BRIO tiene un largo historial de participación de forma activa en la regulación de la seguridad de juguetes.

BRIO fue miembro fundador de la primera Asociación Europea de Juguetes formada en 1958 en Bruselas, reuniendo tanto a productores como a comercios de juguetes de Europa. A principios de los noventa, la organización se separó en dos entidades: TME (Fabricantes de Juguetes de Europa que cambió a TIE, Industria de Juguetes de Europa, más tarde) y TTE (Comerciantes de Juguetes de Europa). Dag Ivarsson de BRIO fue presidente de TTE de 1998 a 2006. En 2012, BRIO se convirtió en miembro pleno de TIE con Göran Kullberg como representante de la compañía.

BRIO ha estado involucrado activamente en el desarrollo de estándares para juguetes a través del trabajo de uno de los empleados: Gunnar Castegren. Ya en 1972, cuando se estableció la Agencia Sueca de Consumidores, Gunnar inició consultas de seguridad para juguetes con esta autoridad que se acababa de originar. Un nuevo estándar sueco de «Propiedades físicas y mecánicas para juguetes» se publicó en 1983.

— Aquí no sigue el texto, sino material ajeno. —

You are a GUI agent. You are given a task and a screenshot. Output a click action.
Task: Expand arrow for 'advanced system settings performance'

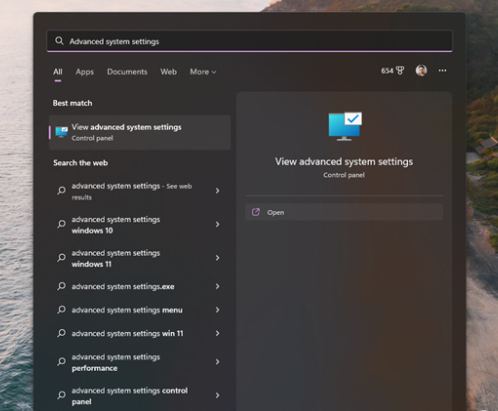(217, 362)
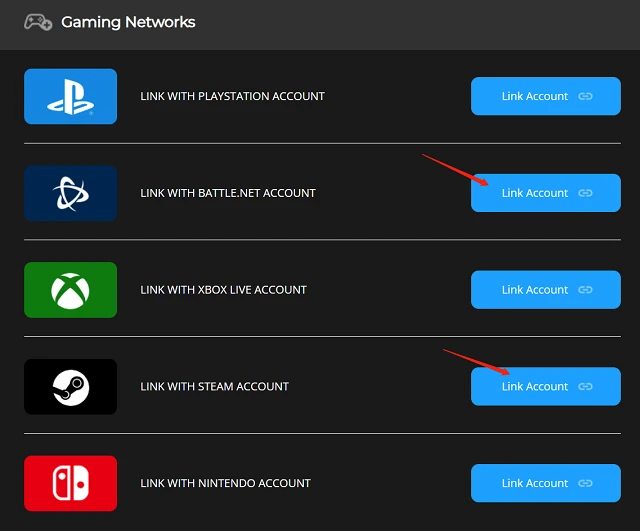
Task: Click the Battle.net logo icon
Action: point(70,193)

A mediados de los ochenta, la UE inició su trabajo con la primera directiva de seguridad para juguetes y Gunnar Castegren fue nombrado como uno de los representantes suecos en el grupo de trabajo. Durante todo ese tiempo y hasta su jubilación en 2004, Grunnar desempeñó la función de embajador de seguridad para juguetes de BRIO, además de presidente, liderando el trabajo con nuevas directivas y estándares de seguridad de juguetes dentro de la UE. En 1988, Gunnar fue nombrado representante sueco en ICTI (Consejo Internacional de la Industrial del Juego), una organización que se encarga del proceso de cuidado de ICTI relacionado con las condiciones laborales.

Colaborar para reducir volúmenes químicos en juguetes

En Suecia, BRIO ha participado en una iniciativa voluntaria junto a otros fabricantes de juguetes como LEGO, Micki, Egmont, IKEA, Clas Ohlsson y ICA para evaluar cómo se puede reducir el uso de químicos en juguetes más allá del nivel establecido por la ley. La iniciativa «Giftfri vardag» la inició el ministro de medio ambiente sueco y la gestionó la Agencia de Químicos Sueca de 2011 a 2014. El propósito es poder compartir los resultados de estos esfuerzos con otras empresas, autoridades y asociaciones comerciales.